## Start

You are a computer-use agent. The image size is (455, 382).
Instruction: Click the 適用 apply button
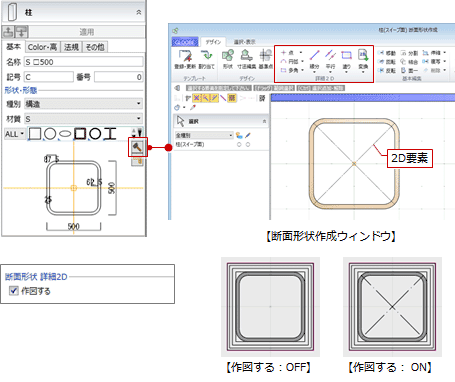tap(87, 32)
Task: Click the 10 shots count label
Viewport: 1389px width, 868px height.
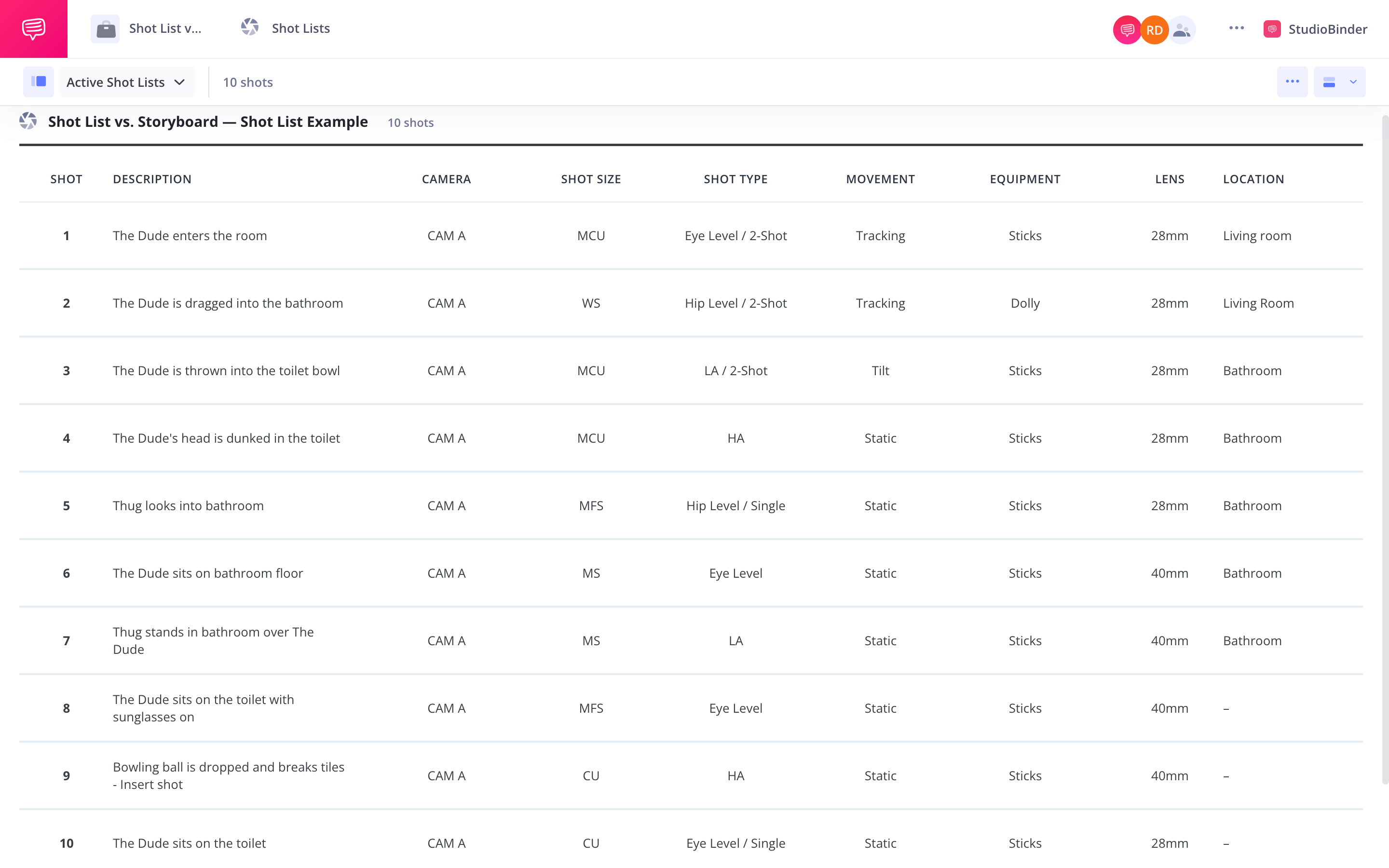Action: coord(248,81)
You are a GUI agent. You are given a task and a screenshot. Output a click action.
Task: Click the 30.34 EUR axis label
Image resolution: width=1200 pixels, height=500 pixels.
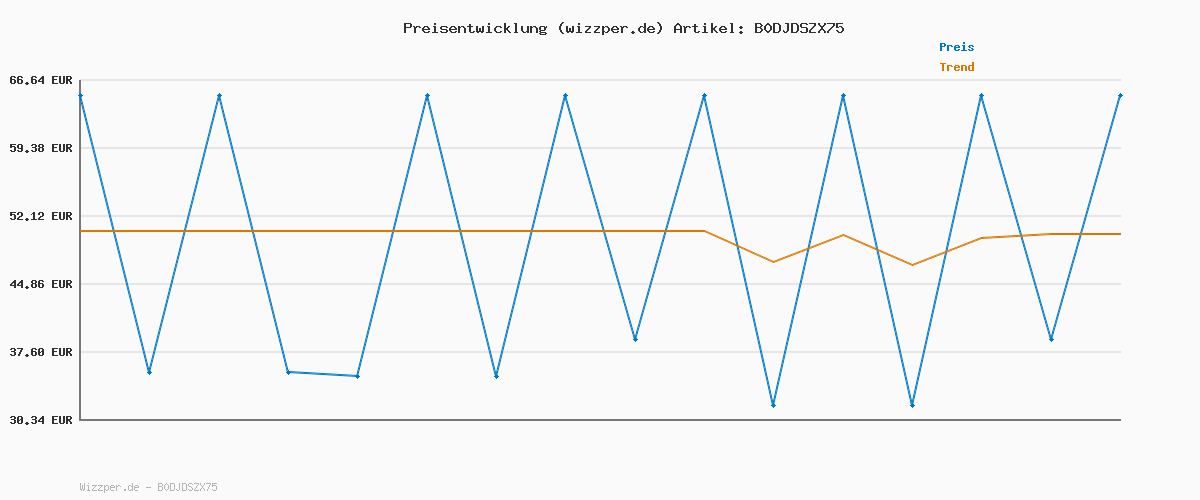coord(41,420)
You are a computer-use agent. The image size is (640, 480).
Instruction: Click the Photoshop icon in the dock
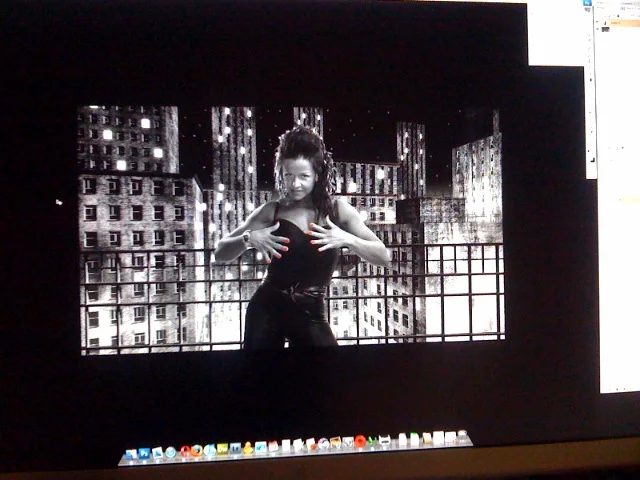point(144,453)
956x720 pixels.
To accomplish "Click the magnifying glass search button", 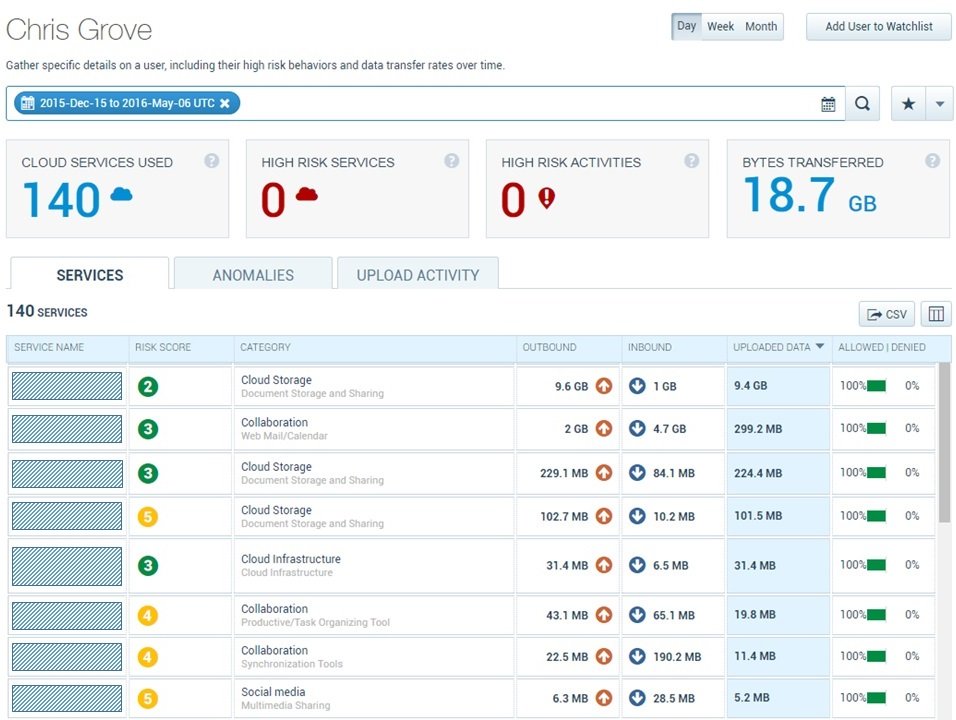I will tap(862, 104).
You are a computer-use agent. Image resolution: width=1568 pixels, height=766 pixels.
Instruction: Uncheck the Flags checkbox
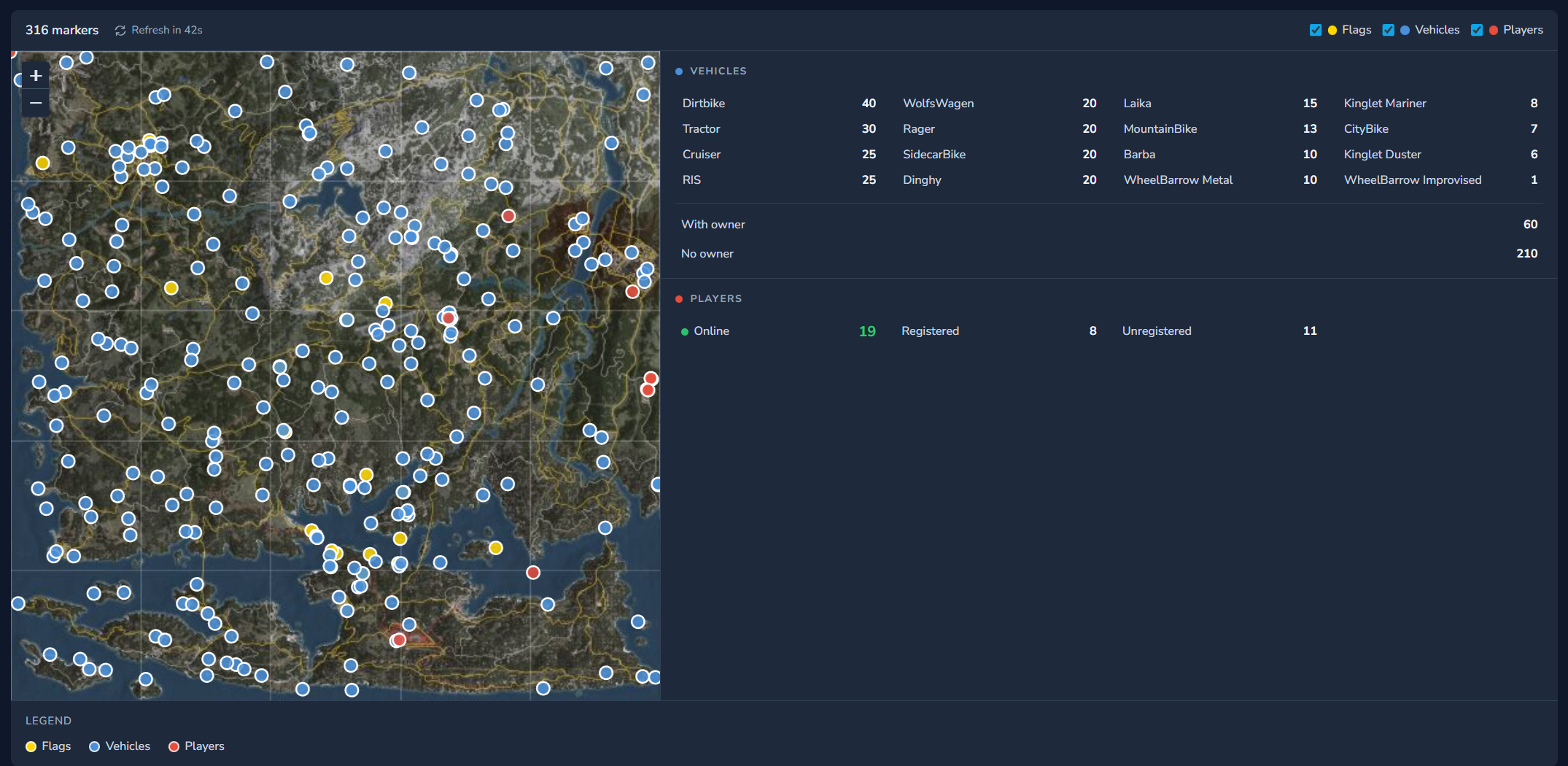[x=1316, y=30]

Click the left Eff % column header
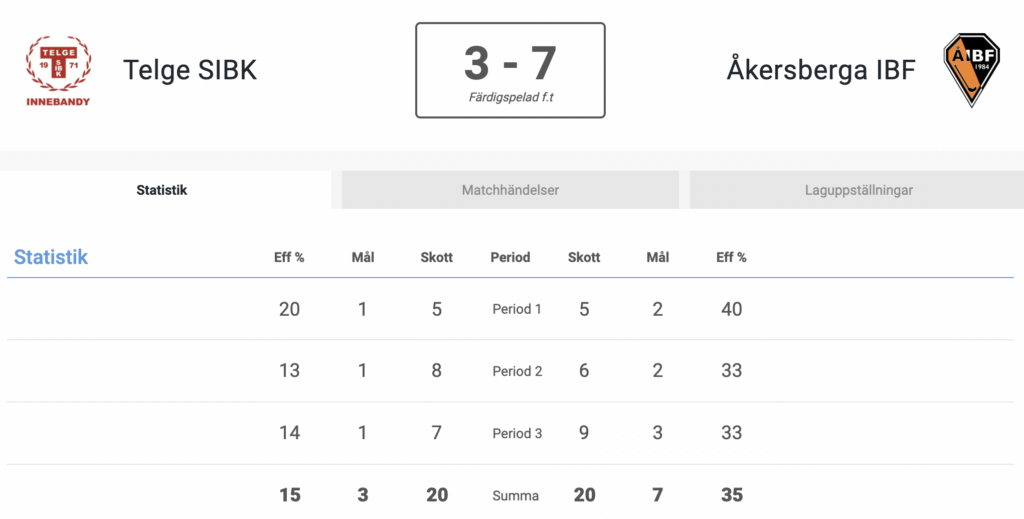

## End

§ WHAT YOU WILL DO
Rescale the lines from the first line above through the line containing "Action: coord(248,81)", reproducing them in full with the requests included. Multiply every coordinate in the answers by 2.1, round each result to a whole number with halves rounded up, and omit the pictures.

§ ANSWER TO THE PROBLEM
You are a computer-use agent. The image size is (455, 382).
Instruction: Click the 適用 apply button
tap(183, 67)
Task: Click the 10 shots count label
Viewport: 1389px width, 868px height.
Action: coord(521,170)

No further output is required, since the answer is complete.